Saved data entries:
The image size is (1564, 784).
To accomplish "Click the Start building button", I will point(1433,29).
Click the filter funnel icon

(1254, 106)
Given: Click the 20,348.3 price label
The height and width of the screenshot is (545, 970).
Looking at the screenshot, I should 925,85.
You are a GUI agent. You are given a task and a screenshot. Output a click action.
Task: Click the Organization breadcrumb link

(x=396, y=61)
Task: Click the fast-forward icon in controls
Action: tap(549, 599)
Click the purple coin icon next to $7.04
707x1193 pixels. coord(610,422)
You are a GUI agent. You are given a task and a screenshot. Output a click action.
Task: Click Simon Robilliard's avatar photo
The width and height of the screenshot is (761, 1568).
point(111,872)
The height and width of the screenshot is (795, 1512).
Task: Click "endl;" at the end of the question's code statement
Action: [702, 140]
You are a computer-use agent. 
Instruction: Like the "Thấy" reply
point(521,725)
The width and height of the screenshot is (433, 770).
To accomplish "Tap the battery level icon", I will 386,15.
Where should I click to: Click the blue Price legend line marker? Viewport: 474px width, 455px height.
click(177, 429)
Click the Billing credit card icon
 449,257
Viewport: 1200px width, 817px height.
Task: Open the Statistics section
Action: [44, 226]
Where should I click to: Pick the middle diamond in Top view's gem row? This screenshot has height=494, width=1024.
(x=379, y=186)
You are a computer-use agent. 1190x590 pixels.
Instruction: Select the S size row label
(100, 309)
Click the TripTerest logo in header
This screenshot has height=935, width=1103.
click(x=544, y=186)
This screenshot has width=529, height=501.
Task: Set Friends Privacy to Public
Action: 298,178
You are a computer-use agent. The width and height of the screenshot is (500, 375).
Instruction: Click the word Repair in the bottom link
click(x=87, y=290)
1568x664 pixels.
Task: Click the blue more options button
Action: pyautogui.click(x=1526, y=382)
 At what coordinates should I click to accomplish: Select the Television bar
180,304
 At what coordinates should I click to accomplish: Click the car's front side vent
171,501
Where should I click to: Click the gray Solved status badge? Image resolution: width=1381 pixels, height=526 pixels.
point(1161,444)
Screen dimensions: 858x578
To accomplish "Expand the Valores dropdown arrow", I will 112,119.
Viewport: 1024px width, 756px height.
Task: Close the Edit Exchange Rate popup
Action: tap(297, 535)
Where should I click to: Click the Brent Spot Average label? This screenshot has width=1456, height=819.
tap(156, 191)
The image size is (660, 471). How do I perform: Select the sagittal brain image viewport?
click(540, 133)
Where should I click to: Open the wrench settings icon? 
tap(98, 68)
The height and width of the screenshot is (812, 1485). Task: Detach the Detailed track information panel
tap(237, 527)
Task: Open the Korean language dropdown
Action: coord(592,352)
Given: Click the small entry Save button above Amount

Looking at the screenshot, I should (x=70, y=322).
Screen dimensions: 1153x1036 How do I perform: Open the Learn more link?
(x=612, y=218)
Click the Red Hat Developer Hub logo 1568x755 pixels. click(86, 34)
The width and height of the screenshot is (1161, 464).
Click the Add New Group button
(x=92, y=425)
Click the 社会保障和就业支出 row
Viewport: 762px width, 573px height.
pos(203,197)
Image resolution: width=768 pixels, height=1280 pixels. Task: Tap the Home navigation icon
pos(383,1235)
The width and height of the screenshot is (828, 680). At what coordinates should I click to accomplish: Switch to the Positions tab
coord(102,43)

What is required = Look back at the data above. Transcribe exactly the lines starting at the line that contains "Click the Billing credit card icon" and ending at the line that contains "You are a computer-use agent. 1190x590".

The answer =
Click the Billing credit card icon
 449,257
Viewport: 1200px width, 817px height.
Task: Open the Statistics section
Action: [44, 226]
Where should I click to: Pick the middle diamond in Top view's gem row? This screenshot has height=494, width=1024.
(x=379, y=186)
You are a computer-use agent. 1190x590 pixels.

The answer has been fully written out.